Lunin knew his taunting letters would "tease the white bear," and it was only a matter of time before the authorities snapped back. In September 1838 Lunin lost his letter-writing privileges for a year, but once the ban was lifted, Lunin continued to write even more blatantly. His hope in effecting change even from his exile is echoed in his words: "From the sighs of those living under thatched roofs storms are born which destroy palaces."

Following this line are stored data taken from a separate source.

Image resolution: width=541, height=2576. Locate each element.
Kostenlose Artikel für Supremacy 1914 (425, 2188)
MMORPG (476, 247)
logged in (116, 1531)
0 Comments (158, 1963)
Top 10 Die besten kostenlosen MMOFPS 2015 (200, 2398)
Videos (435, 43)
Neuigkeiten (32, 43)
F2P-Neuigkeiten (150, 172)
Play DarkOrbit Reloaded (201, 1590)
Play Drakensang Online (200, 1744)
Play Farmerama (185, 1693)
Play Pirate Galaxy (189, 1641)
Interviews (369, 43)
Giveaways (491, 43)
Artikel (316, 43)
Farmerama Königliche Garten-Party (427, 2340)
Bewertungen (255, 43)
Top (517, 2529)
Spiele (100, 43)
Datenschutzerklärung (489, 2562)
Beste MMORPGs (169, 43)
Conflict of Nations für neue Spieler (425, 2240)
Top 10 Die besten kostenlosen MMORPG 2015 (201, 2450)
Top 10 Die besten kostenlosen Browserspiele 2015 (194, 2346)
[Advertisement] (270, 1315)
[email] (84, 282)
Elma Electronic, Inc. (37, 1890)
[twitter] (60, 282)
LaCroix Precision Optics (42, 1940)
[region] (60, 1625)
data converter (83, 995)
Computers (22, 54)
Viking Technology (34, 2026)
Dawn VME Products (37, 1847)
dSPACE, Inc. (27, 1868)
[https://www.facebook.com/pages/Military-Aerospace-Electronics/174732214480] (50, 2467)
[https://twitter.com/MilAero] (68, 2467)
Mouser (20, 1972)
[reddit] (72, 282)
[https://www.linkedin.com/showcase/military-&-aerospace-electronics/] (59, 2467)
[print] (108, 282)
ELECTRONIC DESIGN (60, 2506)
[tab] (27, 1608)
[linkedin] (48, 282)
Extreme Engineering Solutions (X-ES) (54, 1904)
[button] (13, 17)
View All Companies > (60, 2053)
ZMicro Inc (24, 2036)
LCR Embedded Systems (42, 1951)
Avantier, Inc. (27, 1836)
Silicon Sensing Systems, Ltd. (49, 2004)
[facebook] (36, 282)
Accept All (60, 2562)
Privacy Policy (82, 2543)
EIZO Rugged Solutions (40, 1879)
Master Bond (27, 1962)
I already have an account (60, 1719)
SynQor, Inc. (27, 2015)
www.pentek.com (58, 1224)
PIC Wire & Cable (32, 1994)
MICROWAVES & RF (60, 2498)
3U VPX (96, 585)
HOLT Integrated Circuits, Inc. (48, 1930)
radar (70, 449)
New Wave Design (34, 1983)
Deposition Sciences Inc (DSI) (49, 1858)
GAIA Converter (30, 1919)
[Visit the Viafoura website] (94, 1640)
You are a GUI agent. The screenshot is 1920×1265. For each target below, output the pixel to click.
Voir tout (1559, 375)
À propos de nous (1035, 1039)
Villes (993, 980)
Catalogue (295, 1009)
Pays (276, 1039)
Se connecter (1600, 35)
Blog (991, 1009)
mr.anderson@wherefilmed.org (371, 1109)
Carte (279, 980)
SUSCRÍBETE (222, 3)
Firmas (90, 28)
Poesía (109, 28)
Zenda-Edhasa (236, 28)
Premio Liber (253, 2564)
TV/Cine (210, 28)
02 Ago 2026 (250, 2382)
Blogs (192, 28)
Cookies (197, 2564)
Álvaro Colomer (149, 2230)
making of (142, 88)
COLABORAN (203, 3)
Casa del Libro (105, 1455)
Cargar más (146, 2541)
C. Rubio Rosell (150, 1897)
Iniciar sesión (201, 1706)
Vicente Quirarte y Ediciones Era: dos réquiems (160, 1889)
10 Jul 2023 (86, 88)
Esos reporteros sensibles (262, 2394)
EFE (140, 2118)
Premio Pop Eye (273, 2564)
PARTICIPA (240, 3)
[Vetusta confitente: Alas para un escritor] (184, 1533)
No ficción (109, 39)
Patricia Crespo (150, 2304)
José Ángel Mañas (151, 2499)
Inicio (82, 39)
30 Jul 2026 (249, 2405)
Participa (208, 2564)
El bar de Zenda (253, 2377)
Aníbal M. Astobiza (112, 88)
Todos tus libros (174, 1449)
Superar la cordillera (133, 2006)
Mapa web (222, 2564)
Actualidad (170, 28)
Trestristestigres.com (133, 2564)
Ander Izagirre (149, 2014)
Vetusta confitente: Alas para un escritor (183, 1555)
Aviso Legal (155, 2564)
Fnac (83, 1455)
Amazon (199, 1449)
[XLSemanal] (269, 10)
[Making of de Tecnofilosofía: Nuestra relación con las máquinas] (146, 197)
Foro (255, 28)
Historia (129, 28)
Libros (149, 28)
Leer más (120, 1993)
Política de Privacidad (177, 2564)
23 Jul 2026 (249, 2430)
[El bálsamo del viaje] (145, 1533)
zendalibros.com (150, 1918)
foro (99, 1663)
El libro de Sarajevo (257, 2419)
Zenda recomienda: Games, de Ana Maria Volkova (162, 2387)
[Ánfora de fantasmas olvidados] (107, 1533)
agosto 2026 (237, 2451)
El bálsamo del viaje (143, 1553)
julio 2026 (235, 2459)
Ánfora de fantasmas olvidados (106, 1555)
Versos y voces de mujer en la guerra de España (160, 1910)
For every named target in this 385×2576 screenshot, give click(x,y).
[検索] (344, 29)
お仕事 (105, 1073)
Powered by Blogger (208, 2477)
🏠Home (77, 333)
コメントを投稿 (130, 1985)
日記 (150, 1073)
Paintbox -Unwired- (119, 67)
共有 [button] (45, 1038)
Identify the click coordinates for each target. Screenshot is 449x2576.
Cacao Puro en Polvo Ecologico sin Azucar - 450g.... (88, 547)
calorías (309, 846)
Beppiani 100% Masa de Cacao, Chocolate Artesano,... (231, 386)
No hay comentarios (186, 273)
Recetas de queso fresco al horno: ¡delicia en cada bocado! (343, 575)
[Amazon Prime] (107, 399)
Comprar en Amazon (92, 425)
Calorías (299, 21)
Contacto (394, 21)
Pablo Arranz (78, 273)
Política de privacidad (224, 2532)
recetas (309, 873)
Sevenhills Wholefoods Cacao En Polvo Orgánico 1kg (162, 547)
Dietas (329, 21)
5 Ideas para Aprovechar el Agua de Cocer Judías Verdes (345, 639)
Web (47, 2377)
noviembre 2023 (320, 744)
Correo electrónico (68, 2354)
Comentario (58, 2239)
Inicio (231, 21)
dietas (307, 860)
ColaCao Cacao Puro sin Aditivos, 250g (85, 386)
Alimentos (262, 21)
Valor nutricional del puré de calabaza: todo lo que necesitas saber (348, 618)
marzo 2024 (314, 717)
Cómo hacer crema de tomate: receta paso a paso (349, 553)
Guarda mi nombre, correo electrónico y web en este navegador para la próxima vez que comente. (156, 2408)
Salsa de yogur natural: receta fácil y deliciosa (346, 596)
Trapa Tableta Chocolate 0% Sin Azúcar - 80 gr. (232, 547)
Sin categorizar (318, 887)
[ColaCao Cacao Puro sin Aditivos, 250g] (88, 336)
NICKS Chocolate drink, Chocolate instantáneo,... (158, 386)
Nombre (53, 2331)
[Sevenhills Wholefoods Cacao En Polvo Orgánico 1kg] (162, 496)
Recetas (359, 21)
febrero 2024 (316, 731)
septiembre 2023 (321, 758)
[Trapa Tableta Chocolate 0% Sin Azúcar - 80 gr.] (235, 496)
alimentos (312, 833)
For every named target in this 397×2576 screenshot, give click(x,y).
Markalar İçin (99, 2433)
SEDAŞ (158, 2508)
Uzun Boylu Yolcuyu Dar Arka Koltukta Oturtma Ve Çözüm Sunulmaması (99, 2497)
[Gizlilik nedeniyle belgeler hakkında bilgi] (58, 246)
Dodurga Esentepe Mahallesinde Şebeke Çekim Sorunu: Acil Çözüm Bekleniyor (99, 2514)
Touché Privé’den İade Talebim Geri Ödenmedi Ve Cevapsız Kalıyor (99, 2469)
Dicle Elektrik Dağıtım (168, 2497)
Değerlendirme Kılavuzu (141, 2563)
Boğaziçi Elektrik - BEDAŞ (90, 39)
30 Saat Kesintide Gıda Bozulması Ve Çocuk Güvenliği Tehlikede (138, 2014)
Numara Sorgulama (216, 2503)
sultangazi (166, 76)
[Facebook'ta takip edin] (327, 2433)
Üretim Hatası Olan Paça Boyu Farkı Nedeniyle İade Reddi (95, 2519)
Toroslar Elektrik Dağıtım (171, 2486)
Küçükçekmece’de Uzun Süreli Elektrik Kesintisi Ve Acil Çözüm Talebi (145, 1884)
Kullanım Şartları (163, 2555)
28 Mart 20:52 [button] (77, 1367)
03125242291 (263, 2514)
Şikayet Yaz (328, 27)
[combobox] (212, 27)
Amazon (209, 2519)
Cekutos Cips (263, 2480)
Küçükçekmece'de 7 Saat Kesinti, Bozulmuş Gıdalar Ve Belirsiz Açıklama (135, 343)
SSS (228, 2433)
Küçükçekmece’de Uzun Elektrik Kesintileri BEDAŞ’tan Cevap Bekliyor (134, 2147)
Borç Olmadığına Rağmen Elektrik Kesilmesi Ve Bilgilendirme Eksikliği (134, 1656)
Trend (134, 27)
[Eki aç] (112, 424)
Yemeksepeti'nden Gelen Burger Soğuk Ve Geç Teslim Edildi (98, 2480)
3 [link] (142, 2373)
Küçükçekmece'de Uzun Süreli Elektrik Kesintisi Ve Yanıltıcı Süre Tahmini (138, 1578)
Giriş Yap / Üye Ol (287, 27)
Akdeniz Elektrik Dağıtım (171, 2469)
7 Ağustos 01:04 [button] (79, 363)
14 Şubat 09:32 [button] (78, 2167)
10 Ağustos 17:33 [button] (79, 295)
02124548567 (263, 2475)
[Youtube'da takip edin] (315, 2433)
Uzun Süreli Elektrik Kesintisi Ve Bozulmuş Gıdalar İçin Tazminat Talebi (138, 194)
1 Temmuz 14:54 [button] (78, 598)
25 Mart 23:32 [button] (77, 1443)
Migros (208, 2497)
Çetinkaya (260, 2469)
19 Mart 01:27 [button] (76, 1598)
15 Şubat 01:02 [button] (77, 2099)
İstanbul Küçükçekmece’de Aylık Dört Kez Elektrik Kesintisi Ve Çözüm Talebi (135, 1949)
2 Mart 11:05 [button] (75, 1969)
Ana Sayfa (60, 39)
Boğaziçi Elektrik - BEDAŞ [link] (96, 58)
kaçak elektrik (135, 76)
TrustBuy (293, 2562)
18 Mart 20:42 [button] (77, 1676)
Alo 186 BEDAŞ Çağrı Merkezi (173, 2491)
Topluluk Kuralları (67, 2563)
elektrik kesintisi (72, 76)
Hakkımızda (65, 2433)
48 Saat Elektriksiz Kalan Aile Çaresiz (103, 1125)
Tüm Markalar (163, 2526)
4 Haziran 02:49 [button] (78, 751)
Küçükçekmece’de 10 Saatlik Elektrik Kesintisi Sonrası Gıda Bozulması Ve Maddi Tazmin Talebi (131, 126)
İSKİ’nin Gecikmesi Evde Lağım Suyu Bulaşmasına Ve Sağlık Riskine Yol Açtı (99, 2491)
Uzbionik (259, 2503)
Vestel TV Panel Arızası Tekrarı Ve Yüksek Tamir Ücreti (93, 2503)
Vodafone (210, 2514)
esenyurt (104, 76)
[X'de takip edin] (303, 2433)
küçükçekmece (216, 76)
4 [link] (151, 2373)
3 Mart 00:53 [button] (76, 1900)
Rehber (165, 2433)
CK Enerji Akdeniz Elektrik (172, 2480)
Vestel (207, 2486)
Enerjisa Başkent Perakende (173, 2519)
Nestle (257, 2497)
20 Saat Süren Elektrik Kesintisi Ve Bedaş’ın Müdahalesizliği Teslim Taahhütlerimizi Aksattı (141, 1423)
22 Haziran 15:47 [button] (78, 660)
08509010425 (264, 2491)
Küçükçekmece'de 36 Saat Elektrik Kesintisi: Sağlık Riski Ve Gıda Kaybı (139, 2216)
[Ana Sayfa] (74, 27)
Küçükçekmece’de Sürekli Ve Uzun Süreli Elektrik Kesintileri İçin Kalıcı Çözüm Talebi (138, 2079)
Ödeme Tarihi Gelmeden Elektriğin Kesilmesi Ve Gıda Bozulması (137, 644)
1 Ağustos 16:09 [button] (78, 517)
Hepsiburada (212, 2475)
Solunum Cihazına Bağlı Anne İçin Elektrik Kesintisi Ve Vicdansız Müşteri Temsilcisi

In 1841 the authorities discovered a manuscript of his "Glance at Russian Secret Societies from 1816 to 1826," which infuriated Tsar Nicholas I. He wrote: "[The exiles] are stripped of everything: their social status, their property, their health, their homeland, their liberty…But no one can rob them of popular sympathy towards them…The Russian mind may, for a while, be led astray, but Russian popular sentiment is not to be deceived." Copies of the article were confiscated, and Lunin was arrested. He dodged his interrogators by claiming he could only answer adequately in French. He was sentenced to isolation at the Akatui mine, where it was said that even birds died from the poisoned air from the mines, kept in a sweltering cell with "water oozing from the walls", and fed on bread and water. He wrote: "The architect who built the prison of Akatui must have inherited Dante’s imagination." Still Lunin maintained his happy disposition and habits of prayer, and received visits from a Catholic priest. Always amiable, he attempted to intervene for fellow prisoners. His sister Uvarova pleaded for him to no avail, and he died after four years at Akatui. Some believe he was killed by an angry prison guard, some by charcoal poisoning, and by a stroke in his sleep.